Trump’s Military Fake in Iran

By Simon Rodriguez*

Surrounded by the failures in domestic politics and the internal crises of his government, reflected in a very high rotation of high officials, with constant public contradictions between Trump and his cabinet, the American president has been using a spectacular foreign policy to hide his weaknesses. The most recent case has been his war threats against Iran, with the sending of bombers which he cancelled at the last moment, on 20 June.

In 2018, adapting to the line of Israel and the most aggressive sectors of the American right, the Trump government broke the nuclear agreement that Obama had signed with Iran. In that pact, signed in 2015, the US lifted economic sanctions for the theocratic regime’s commitment not to exceed agreed uranium enrichment quotas for its nuclear programme. The re-establishment of sanctions by Trump has impacted the Iranian economy, which had already been suffering the wear and tear implied by the military occupation of Syria in the service of Assad’s fascist dictatorship. In response to the sanctions, Iran restarted the uranium enrichment process and announced that in July it would exceed the quota agreed in 2015.

The tension increased with the carrying out of six attacks on oil tankers in the last six weeks in the Strait of Hormuz, one of the strategic points of greatest interest for imperialism. With only 33 kilometres wide at its narrowest point, it handles around a fifth of world oil exports, some 19 million barrels a day from Saudi Arabia, Kuwait, the United Arab Emirates and Iran, and liquefied gas from Qatar, its main world exporter. Iran denies being responsible for the attacks.

In this context, on 19 June, Iran shot down an unmanned US spy drone. Everything would show that the apparatus was flying over Iranian territorial waters. The imperialist spokesmen claim that the action took place over international waters. Trump ordered a retaliatory bombardment and soon after, with the bombers already flying, cancelled the attack. He limited the retaliation to a cyber-attack against the Iranian government.

Trump showed in a very short time all his faces: first he said to believe that the drone’s demolition had not been deliberate, then he ordered and cancelled the attack, then he declared that he interrupted the attack because it seemed disproportionate to him as they informed him it would cost 150 deaths. More recently, he has offered Iran prosperity and friendship for twitter if it desists from its nuclear programme. An obvious offer to renegotiate an agreement. The imperialist governments of the European Union have openly criticised the unilateral nature of US policy towards Iran, calling for negotiation.

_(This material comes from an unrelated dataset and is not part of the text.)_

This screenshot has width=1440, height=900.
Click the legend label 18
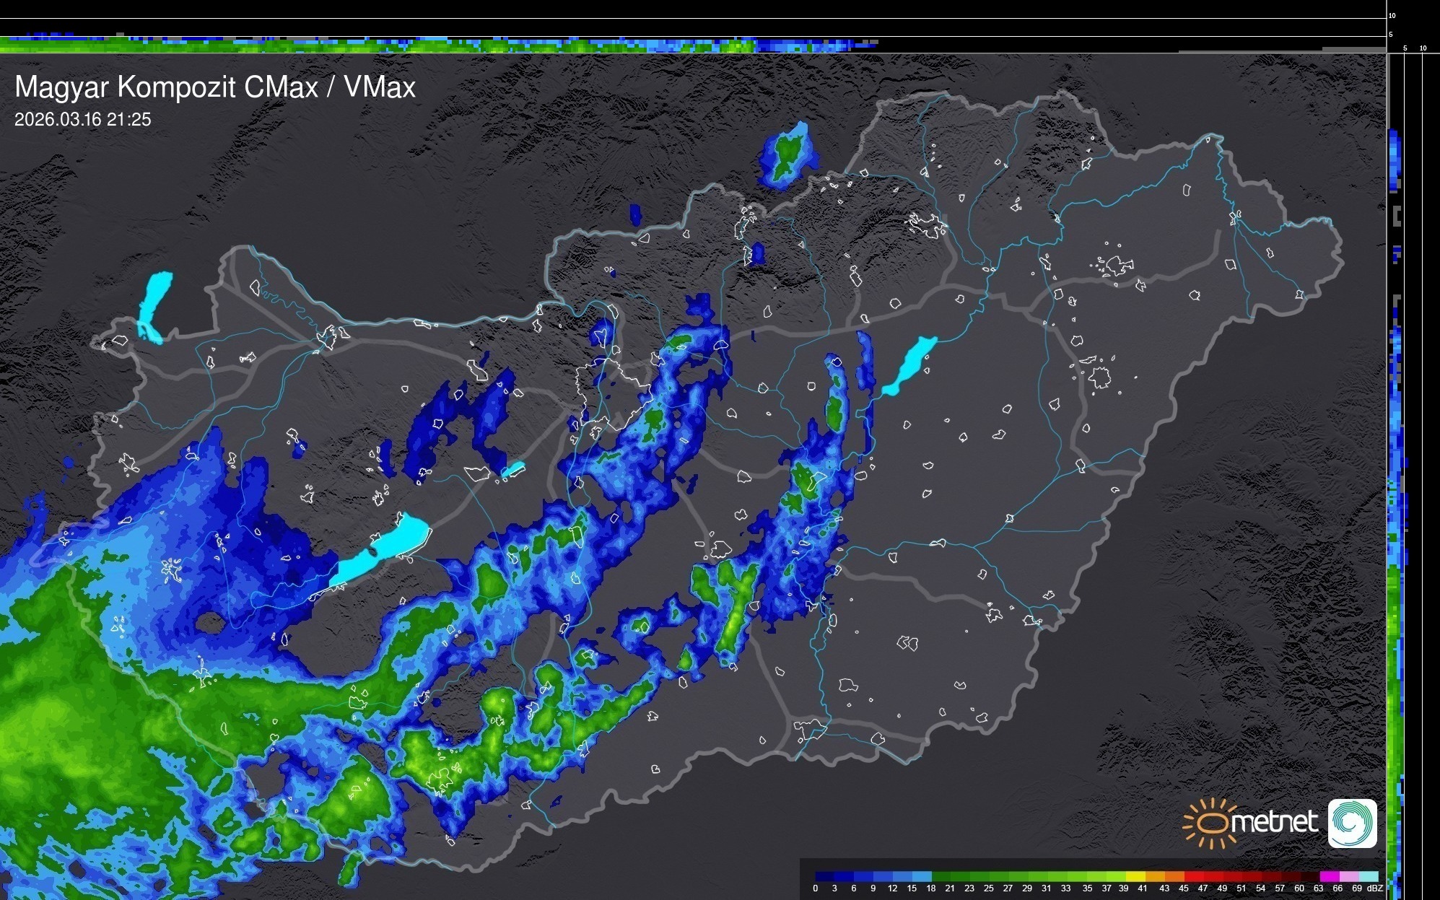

Trump’s bluff has revealed great differences with his security advisor, Bolton, and Secretary of State, Pompeo, as shown in leaks to the press. According to government sources, Trump says he is not in favour of a war with Iran and complains to his closest circle that his officials want to manipulate him into a war adventure. The magnate, of racist and imperialist convictions, is guided by the motto “America first,” arguing that the role of the world police is very costly. Near the pre-election period, an invasion is not among his plans. The memory of Iraq, America’s second Vietnam, continues to deter imperialism from waging new wars of aggression. But he does not abandon his permanent threats of aggression against the peoples.

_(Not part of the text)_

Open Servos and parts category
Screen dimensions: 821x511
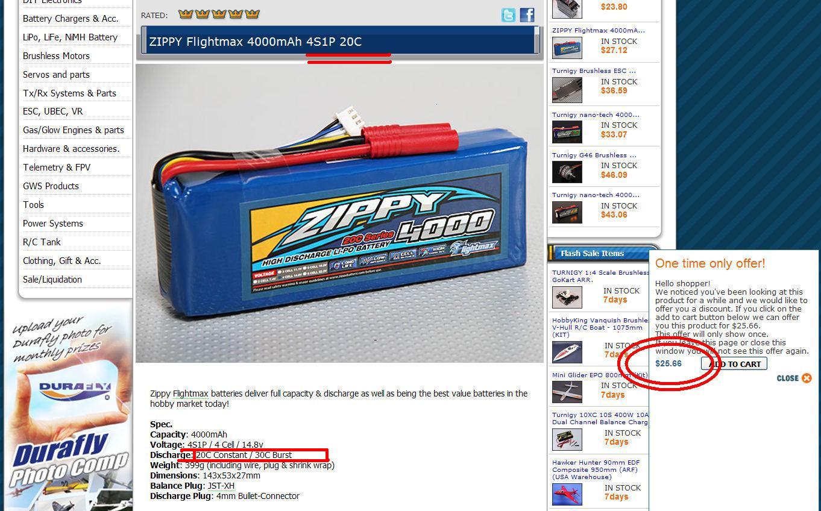(x=56, y=75)
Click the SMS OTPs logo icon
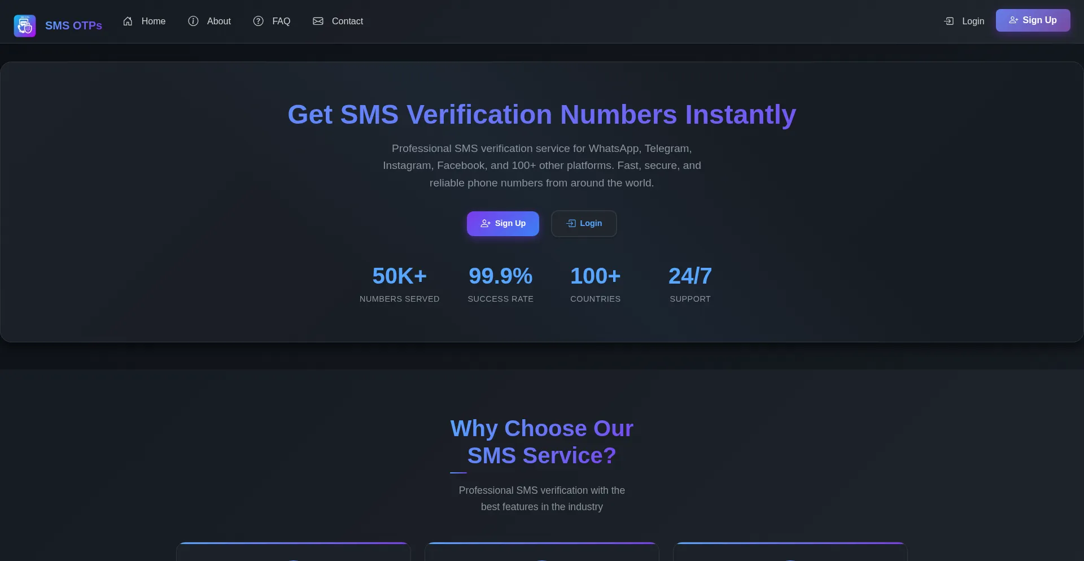The height and width of the screenshot is (561, 1084). pos(25,26)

The Iranian regime makes the most of the just repudiation that Trump’s threats generate in its country and worldwide. For four decades this capitalist, anti-worker and anti-people theocracy has been using the supposed imminence of a US military aggression to justify the non-existence of democratic freedoms and the repression against the resistance to its austerity policies. We revolutionaries repudiate Trump’s military threats and economic sanctions against Iran, at the same time we stand in solidarity with the workers and people of Iran who are suffering under the boots of the dictatorship.

A pattern is being drawn that shows the crisis of political, economic and military domination of US imperialism. Friendly talks followed threats of a nuclear attack on North Korea between Trump and Kim Jong Un. The failure of the 30 April coup attempt diluted the option of military aggression in which Trump and Guaido counted on the rupture of the Chavista military high command. As with Iran, in these cases the Trump government has used the military threat to achieve results. Any attempt by imperialism to gain an advantage through military blackmail must be repudiated, yet so far Trump is barking but not biting.

*Simon Rodriguez is a member of the Socialism and Freedom Party (PSL) in Venezuela, IWU-FI section.